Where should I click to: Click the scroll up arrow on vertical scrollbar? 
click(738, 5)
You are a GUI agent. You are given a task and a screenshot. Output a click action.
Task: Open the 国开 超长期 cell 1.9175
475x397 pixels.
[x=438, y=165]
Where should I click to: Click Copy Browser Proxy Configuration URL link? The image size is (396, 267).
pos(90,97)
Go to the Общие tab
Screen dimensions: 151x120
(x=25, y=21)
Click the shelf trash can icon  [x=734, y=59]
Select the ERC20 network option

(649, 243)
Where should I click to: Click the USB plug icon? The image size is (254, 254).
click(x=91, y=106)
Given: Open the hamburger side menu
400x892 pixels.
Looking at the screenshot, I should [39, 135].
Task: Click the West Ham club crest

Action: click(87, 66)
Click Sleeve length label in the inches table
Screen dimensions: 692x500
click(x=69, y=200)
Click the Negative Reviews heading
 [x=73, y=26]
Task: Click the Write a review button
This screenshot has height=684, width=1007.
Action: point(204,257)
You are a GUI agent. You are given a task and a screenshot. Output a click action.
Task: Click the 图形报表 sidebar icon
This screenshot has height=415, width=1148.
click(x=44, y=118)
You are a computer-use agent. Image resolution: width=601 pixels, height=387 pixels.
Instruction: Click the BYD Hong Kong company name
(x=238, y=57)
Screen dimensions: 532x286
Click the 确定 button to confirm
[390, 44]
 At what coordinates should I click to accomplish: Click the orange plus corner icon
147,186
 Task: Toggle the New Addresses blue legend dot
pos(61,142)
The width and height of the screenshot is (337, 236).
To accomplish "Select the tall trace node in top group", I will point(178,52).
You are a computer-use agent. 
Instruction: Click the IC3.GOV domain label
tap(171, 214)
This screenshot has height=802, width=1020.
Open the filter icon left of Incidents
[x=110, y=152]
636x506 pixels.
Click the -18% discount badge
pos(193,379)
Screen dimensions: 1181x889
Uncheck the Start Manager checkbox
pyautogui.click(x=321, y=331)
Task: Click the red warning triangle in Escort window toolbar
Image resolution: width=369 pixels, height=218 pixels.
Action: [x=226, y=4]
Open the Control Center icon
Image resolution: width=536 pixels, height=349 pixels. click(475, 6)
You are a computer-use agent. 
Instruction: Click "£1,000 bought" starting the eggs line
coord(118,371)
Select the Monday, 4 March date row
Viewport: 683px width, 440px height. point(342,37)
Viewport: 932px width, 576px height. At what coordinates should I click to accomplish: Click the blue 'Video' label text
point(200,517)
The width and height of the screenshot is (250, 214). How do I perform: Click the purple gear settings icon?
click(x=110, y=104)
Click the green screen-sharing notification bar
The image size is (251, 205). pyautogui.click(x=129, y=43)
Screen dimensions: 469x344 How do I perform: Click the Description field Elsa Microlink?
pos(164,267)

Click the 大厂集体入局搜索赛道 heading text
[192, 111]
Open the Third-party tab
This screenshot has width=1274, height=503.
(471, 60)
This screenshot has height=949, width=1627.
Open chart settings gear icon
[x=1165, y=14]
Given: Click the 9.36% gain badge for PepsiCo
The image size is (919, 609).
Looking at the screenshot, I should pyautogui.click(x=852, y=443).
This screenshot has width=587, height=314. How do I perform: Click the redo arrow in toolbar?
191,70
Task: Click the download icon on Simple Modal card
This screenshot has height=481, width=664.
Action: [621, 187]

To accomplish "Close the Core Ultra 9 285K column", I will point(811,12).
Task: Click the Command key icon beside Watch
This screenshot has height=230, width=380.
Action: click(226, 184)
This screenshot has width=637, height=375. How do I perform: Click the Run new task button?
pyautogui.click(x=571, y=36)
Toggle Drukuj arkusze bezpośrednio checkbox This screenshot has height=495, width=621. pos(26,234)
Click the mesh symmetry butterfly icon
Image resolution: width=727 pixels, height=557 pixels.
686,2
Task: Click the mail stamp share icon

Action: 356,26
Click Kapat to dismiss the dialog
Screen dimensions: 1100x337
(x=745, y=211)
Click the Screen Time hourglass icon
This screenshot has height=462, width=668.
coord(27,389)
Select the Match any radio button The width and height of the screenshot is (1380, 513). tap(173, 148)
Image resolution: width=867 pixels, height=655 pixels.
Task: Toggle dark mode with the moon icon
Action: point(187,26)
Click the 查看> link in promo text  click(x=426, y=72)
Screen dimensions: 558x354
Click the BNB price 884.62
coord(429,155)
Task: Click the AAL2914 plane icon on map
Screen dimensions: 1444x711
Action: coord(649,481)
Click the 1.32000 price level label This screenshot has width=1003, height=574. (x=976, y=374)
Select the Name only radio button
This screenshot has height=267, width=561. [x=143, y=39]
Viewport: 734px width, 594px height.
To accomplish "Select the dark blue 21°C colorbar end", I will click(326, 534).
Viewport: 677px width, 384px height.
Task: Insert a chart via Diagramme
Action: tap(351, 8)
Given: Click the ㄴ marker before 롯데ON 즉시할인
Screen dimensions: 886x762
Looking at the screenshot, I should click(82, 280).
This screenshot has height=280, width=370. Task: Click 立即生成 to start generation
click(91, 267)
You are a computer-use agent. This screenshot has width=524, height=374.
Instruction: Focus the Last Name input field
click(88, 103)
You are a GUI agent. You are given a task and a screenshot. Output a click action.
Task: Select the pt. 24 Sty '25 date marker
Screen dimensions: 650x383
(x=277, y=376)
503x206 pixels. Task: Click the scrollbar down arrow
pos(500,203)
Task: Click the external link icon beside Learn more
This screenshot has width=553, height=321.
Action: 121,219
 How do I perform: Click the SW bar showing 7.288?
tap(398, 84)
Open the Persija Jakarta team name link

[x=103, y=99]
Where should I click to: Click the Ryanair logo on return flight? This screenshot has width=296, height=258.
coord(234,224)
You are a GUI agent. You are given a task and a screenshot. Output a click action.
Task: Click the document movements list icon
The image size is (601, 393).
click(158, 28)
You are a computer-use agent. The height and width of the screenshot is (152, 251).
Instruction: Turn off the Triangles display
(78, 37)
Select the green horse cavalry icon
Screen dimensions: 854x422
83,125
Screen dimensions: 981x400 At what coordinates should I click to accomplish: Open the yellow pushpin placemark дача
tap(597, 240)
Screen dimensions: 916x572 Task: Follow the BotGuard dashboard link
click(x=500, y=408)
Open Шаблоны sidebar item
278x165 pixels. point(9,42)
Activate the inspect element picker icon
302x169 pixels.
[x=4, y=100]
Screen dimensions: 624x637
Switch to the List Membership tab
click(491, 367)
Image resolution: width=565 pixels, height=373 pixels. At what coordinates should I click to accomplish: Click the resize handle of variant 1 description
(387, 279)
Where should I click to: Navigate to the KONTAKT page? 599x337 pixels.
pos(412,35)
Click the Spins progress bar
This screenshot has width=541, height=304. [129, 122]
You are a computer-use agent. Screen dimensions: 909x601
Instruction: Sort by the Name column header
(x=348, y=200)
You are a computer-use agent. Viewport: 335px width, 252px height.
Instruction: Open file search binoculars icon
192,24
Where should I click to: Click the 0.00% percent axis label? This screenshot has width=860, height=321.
==========
Your answer should consist only of the lines from the one that holds "You are a computer-use agent. Viewport: 335px" to the end of the entries above, both ends included, each repeated exactly.

You are a computer-use agent. Viewport: 335px width, 252px height.
Instruction: Open file search binoculars icon
192,24
Where should I click to: Click the 0.00% percent axis label? This screenshot has width=860, height=321.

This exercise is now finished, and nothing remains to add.